We visited the mall in October 2009, on a weekday night, and walked around and took pictures of the mall as usual, when we noticed we were being mysteriously followed by someone who appeared to be an employee of the mall – a janitor? He had a walkie talkie or a cell phone, but we weren’t sure; the mall wasn’t that crowded, and this person was definitely following us. It appeared to be time to leave, due to this turn of events, but as we were leaving a security guard by the name of C. Mack popped out from somewhere on the 2nd floor of the mall and approached us with fervor.
Uh oh. Here it comes, the “we caught you photographing in the mall” spiel. We’ve heard it before, and it’s never pleasant, but what actually transpired here was unexpected and sort of shocking, but ultimately kind of hilarious. He got out a little notebook – the kind real police officers use to take statements – and got out a writing utensil and kept up with our pace (we didn’t stop to indulge him), all pretty intently.
“I have reports that you were soliciting.”
“There have been reports based on your description that you were soliciting in the mall.”
“Well, I haven’t opened my mouth or talked to a single person since I entered the mall, so no.”
“Well, the description I was given was definitely you.”
At this point, I was admittedly a little freaked out, and a few thoughts whizzed around in my head. Why was I being accused of soliciting when I honestly hadn’t spoken to anyone, at all, since I entered the mall? I had only been there maybe 10 minutes at this point. I was taking pictures, the ones featured with this post, but that’s not soliciting. Did someone not know what soliciting means?
At any rate, after I denied soliciting a few times he immediately backed off and started walking the other way. I wasn’t kicked out of the mall, and nothing else happened. I did leave immediately, as planned, and maybe this was their intent, but it’s still kind of puzzling.
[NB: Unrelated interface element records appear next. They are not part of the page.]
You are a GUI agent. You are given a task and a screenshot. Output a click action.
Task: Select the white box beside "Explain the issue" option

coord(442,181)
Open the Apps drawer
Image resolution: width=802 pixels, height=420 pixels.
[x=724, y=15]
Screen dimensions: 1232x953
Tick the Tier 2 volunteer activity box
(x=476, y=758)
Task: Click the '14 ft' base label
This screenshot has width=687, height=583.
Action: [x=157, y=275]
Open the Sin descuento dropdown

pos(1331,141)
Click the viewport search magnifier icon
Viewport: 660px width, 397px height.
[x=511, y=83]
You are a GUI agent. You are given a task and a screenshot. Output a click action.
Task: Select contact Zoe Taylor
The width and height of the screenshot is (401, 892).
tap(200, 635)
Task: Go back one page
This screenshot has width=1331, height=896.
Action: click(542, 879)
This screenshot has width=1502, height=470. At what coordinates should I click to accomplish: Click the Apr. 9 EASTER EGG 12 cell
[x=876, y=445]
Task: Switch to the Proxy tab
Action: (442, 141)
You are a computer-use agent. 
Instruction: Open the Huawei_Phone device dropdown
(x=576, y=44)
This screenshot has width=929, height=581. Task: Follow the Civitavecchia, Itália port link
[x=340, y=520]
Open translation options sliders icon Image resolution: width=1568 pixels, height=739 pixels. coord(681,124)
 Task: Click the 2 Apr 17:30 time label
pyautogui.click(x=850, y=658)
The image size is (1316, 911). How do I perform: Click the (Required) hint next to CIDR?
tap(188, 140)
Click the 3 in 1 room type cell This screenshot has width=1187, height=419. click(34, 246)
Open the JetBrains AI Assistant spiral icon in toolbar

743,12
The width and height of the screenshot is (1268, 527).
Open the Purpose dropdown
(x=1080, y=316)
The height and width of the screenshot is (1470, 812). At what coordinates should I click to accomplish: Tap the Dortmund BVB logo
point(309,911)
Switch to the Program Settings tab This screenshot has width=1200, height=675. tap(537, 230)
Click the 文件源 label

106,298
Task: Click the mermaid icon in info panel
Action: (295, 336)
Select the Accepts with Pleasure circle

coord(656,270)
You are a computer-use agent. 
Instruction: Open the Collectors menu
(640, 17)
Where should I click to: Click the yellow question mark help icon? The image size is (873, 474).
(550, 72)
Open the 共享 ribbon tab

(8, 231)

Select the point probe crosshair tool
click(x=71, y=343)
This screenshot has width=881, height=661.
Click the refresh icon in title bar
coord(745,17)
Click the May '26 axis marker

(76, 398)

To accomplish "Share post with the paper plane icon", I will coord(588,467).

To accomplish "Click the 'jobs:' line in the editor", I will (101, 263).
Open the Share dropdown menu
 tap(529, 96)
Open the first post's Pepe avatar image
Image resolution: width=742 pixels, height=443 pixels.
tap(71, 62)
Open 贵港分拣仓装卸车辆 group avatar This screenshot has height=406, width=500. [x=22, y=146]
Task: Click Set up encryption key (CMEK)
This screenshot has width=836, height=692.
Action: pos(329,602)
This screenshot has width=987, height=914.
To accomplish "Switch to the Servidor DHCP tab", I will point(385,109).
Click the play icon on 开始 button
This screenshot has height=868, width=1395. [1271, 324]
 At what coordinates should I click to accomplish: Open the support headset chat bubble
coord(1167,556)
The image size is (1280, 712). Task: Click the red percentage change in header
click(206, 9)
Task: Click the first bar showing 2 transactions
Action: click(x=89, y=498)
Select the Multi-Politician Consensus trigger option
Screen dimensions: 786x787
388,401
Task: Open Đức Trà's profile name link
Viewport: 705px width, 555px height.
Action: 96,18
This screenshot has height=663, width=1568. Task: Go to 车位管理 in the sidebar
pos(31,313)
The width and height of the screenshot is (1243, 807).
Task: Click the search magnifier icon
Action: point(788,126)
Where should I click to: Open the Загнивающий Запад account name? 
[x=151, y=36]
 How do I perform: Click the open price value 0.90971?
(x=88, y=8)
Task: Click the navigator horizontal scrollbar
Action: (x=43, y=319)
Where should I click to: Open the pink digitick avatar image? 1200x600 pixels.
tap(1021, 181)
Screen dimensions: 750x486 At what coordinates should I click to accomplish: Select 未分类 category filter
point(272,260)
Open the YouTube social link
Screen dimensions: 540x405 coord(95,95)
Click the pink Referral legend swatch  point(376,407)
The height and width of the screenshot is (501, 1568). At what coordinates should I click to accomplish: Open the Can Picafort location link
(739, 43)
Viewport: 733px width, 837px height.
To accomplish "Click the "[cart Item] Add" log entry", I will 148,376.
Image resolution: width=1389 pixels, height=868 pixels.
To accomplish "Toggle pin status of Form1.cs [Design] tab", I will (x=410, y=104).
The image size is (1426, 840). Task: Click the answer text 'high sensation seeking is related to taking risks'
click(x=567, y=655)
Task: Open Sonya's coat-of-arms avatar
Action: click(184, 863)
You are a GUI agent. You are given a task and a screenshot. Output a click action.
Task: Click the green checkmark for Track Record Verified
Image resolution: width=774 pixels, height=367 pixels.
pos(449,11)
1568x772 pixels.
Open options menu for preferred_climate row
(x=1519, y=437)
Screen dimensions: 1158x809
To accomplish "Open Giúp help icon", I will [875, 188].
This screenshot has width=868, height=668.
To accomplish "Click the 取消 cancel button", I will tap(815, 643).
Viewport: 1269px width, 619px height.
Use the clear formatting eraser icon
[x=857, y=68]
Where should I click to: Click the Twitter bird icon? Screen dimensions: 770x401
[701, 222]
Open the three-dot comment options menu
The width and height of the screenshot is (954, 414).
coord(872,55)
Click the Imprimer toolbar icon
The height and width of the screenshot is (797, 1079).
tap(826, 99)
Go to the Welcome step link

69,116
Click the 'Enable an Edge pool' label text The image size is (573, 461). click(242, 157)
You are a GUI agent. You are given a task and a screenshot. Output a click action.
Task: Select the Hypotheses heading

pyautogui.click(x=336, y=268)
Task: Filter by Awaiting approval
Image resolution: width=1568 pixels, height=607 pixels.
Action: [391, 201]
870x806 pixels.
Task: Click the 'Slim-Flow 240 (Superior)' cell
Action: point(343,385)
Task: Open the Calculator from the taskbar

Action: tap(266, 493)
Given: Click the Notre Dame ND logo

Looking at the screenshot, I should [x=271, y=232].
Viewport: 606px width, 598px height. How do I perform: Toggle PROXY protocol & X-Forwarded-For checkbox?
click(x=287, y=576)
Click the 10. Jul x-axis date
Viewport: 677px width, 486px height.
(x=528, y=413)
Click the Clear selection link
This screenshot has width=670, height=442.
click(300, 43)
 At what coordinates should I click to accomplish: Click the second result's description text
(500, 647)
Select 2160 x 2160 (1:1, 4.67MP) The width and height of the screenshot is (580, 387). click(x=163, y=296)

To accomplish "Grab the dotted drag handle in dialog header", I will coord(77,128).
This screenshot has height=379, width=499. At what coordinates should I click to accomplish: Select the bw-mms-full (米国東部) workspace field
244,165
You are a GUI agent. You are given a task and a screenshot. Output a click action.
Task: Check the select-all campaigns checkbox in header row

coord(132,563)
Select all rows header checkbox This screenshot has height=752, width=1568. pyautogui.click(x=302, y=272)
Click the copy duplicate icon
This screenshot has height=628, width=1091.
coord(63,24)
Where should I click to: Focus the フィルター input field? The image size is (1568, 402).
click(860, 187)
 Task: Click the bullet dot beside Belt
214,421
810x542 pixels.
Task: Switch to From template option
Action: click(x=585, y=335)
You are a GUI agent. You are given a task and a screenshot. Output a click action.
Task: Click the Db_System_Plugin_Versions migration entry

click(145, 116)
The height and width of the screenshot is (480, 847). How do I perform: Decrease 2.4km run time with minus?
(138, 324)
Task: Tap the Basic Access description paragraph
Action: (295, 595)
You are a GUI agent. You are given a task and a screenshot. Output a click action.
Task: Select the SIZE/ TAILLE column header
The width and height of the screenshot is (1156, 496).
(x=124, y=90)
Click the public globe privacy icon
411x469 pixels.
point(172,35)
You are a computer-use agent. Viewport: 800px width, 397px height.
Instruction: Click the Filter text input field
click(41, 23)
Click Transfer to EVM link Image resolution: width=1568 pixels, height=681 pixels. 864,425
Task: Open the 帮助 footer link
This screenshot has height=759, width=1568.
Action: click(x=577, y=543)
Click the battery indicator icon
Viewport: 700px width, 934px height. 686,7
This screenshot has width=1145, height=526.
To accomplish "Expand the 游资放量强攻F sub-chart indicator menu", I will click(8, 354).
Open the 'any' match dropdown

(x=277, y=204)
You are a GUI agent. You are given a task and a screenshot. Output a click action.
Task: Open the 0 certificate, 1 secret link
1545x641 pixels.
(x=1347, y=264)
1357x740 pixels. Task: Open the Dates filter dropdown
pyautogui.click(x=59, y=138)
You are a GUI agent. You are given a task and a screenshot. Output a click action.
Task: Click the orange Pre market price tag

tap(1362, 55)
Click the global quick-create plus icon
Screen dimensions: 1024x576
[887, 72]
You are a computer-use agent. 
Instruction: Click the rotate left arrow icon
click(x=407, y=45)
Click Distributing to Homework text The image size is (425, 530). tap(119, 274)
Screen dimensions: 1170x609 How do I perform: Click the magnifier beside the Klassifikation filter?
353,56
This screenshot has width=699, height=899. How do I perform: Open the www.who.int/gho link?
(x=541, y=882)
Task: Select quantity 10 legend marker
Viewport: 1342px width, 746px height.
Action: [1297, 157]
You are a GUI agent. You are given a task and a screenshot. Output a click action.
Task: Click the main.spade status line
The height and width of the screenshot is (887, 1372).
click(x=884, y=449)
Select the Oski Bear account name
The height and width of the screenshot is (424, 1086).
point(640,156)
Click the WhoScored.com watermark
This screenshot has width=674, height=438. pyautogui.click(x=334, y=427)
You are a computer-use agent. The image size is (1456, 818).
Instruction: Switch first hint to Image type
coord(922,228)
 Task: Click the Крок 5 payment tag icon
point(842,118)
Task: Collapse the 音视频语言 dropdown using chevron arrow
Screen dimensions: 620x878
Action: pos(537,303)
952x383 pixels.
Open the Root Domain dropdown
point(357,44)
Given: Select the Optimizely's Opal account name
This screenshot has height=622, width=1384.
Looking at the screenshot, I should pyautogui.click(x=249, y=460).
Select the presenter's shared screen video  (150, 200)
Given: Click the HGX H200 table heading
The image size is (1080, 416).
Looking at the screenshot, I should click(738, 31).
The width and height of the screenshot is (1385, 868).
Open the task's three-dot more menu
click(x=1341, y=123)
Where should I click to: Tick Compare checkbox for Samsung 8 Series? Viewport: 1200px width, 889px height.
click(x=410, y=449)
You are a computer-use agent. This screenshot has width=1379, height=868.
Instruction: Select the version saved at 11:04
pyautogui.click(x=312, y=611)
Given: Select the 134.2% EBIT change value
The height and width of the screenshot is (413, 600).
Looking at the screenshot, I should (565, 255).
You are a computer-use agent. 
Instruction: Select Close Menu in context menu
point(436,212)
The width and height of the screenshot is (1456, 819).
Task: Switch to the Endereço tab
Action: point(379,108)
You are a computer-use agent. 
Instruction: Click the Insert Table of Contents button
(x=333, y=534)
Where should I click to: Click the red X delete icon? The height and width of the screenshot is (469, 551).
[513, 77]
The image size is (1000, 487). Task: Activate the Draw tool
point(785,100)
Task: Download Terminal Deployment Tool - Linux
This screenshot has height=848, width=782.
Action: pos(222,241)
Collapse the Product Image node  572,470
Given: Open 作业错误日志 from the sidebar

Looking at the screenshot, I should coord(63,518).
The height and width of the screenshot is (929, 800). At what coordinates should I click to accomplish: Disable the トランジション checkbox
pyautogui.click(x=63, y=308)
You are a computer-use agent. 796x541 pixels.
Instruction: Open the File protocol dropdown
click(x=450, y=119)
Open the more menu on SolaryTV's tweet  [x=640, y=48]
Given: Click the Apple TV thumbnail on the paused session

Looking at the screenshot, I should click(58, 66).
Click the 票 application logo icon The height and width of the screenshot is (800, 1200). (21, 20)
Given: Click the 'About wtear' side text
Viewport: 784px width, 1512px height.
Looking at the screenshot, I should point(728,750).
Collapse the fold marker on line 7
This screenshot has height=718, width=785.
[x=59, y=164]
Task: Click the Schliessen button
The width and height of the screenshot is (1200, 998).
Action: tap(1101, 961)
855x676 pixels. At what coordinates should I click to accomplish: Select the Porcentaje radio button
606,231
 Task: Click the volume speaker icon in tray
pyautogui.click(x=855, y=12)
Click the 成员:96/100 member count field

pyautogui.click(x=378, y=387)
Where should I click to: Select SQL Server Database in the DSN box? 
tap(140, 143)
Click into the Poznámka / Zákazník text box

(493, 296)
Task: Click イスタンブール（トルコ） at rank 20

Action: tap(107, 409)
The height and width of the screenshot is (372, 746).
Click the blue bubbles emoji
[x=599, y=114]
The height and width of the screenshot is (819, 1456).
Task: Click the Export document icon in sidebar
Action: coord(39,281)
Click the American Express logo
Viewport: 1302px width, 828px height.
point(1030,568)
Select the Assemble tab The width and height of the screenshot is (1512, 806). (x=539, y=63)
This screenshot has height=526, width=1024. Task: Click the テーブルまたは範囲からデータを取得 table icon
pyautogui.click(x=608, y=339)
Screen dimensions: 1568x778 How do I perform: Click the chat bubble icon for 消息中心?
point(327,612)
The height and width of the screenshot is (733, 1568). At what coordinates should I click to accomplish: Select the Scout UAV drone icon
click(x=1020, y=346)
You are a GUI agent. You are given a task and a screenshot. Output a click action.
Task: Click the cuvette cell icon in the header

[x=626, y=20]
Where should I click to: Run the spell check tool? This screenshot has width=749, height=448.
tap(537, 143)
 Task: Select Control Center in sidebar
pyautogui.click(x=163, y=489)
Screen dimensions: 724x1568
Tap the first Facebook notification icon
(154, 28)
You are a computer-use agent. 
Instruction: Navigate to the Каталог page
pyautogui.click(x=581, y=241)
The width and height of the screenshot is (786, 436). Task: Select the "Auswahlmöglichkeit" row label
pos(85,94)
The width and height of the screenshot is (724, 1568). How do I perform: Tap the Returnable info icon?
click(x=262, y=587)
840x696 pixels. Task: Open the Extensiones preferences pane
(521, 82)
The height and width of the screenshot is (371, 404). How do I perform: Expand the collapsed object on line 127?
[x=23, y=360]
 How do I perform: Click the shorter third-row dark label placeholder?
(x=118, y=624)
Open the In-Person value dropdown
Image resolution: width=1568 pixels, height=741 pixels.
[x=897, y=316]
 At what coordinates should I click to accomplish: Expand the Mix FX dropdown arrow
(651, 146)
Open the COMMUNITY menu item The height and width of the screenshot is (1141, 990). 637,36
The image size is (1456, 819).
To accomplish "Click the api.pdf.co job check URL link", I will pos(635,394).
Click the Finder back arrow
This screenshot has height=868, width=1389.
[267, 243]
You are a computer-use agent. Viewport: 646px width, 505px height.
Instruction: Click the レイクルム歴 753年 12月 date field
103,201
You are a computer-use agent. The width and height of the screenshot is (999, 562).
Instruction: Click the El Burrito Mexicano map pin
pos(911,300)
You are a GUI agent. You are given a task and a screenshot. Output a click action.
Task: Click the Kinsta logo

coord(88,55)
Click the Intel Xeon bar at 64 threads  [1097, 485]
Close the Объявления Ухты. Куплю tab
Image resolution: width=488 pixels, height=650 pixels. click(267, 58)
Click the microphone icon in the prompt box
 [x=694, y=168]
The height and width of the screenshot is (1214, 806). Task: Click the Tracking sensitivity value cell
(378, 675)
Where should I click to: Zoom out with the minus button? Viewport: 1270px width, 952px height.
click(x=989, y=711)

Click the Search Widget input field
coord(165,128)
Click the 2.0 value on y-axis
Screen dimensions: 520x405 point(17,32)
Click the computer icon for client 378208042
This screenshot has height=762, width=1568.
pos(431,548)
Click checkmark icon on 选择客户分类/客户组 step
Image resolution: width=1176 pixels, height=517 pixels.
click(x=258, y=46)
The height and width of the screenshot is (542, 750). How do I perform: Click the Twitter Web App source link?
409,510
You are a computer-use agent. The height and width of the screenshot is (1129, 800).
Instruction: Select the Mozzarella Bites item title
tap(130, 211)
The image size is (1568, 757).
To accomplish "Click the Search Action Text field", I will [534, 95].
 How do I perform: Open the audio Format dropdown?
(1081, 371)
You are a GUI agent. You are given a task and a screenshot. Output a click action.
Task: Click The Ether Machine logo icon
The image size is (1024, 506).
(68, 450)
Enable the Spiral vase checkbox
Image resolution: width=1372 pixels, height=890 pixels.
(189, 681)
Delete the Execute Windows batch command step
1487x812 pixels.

I have a few questions to pose to y’all: Is this mall a case of biting off more than one can chew, resultant of the current state of the economy combine with the greed and mismanagement of non-local entities looking to make a few bucks? Or is it just a case of bad luck and some honest tries? Maybe it’s a combination of all of these factors. Or maybe we’re completely off the mark here. Leave comments and let us know!